Ремесленники регресса, как и всякие другие ремесленники, копировали; они не копировали искусство древности, напротив, то, что из него одно за другим извлекали творцы варварских и буддийских форм; копировали то, что заимствовали творцы византийского искусства: встречные, а не сплошные складки, в Азии – опущенные глаза, в Византии – характерные особенности Востока. Но хотя любое ремесленничество связано с прошлым, любое искусство ориентируется на будущее, оно озарено для нас тем, что это будущее сулит; а его история – это история произведений, сулящих успех. Мы вскоре увидим, как эти произведения будут наделять значением мир в процессе его становления и ради него разрушать мир старый. Ибо гений неотделим от своих истоков так же, как пожар неотделим от того, что он сжигает.

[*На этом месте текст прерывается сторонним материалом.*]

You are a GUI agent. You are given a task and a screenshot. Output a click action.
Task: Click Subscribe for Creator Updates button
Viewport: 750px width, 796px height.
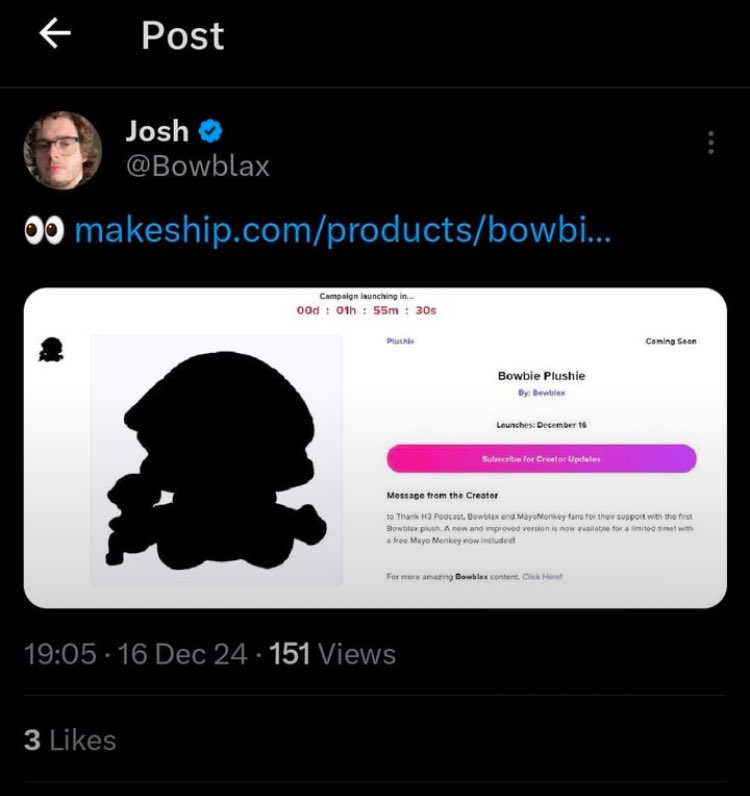click(x=541, y=458)
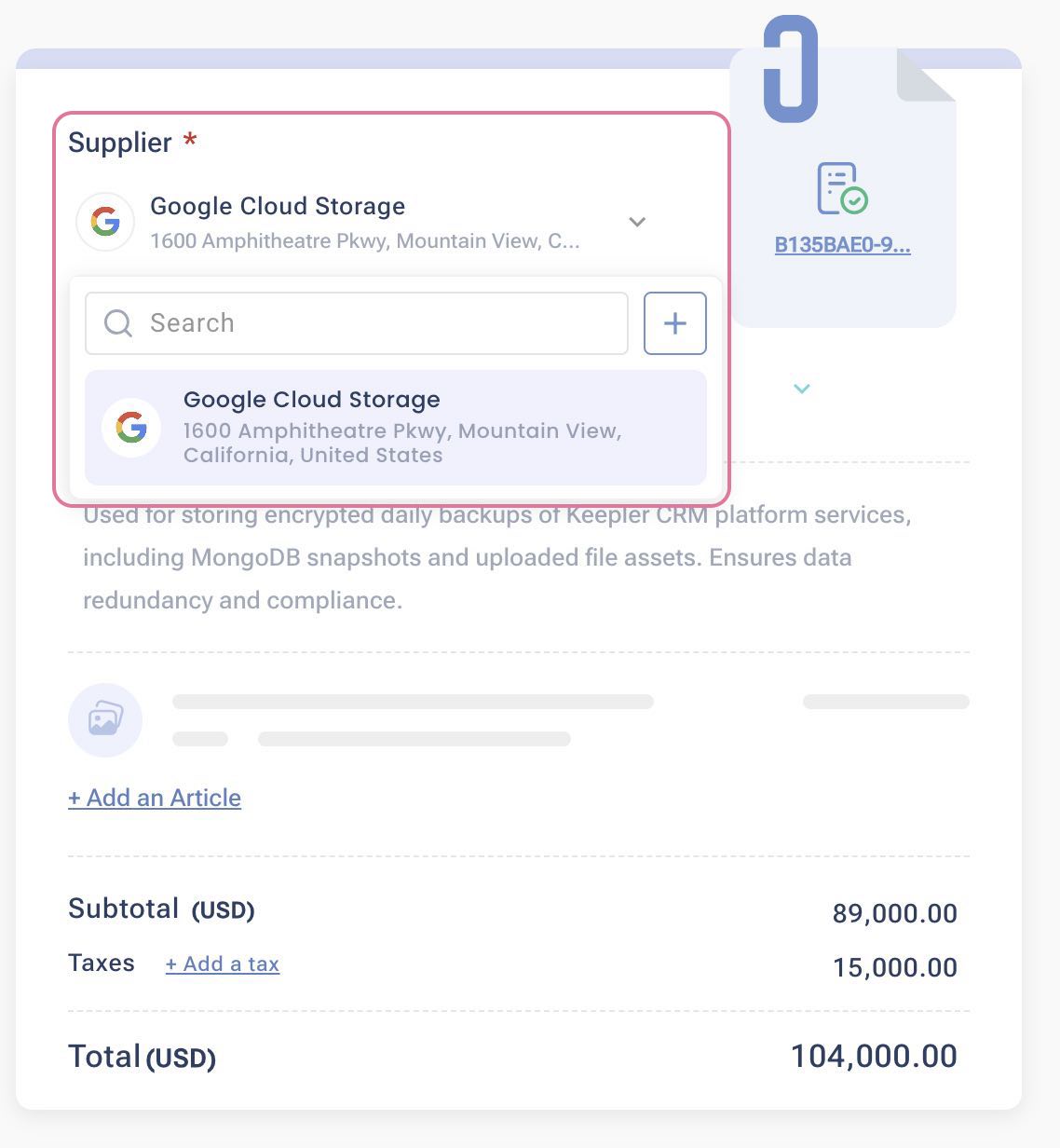Click the Total amount 104,000.00
The width and height of the screenshot is (1060, 1148).
(x=873, y=1056)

IIЕсли в Европе в эпоху Великих нашествий и в Византии античным формам пришлось столкнуться с формами варварскими и христианскими, то на территориях македонских царств в Индии они встретились с Буддой.

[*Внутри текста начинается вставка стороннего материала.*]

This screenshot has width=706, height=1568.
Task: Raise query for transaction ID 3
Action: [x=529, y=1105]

В те времена духовность греческая и духовность буддийская отчасти находили общий язык: буддизм – явление, хотя и азиатское, но не сугубо восточное. Мягкому коленопреклонению его женщин, жесту поклонения, когда сложенные тонкие ладони протягивали белые розы Кашмира и Гандхары, была чужда униженность Востока перед лицом августейшего Присутствия. Если в Греции свобода человека стремилась сравниться с силой судьбы, то буддизм, по меньшей мере, не желал ей поддаваться. Он вознамерился избавить человека от деяния, как и от метаморфозы, от его собственной воли, как и от космоса; в мёртвом городе брались за руки два ребёнка-бродяги, а вслед им с тоской смотрели обезьяны, тяжело взлетали павлины… Перевоплощение[144], неведомое древнейшей Индии, растворяло любую жизнь в вечности. Буддийская мысль была более тесно связана с Ведами[145], чем об этом думали в XIX веке; но индийская судьба была столь тяжкой (с какой силой Будда сказал: «Избежать Колеса!»), что от меланхолической проповеди Оленьего леса[146][147], казалось, зацветали бескрайние степи, когда она защитила мир состраданием. В греческих формах Центральная Азия находила формы другого освобождения. Но греческое освобождение было множественным, как сам человек; став после Александра более смутным, оно, однако, делалось всё более и более досягаемым для Азии. Когда Аполлон с фронтона Олимпии достиг Памира, он нередко превращался в солнечное божество. Сланцевые владыки могли бы относиться к барочному греческому искусству, но они принадлежат некоему утратившему гибкость эллинистическому искусству. Буддийское освобождение было узким и медленным, как и его Путь: в искусстве абсолютное всегда принимает форму ведущего к нему чувства. Лицо буддийских статуй – это лицо избавления, а лицо освобожденного человека, если путь избавления един, это лицо его посредника.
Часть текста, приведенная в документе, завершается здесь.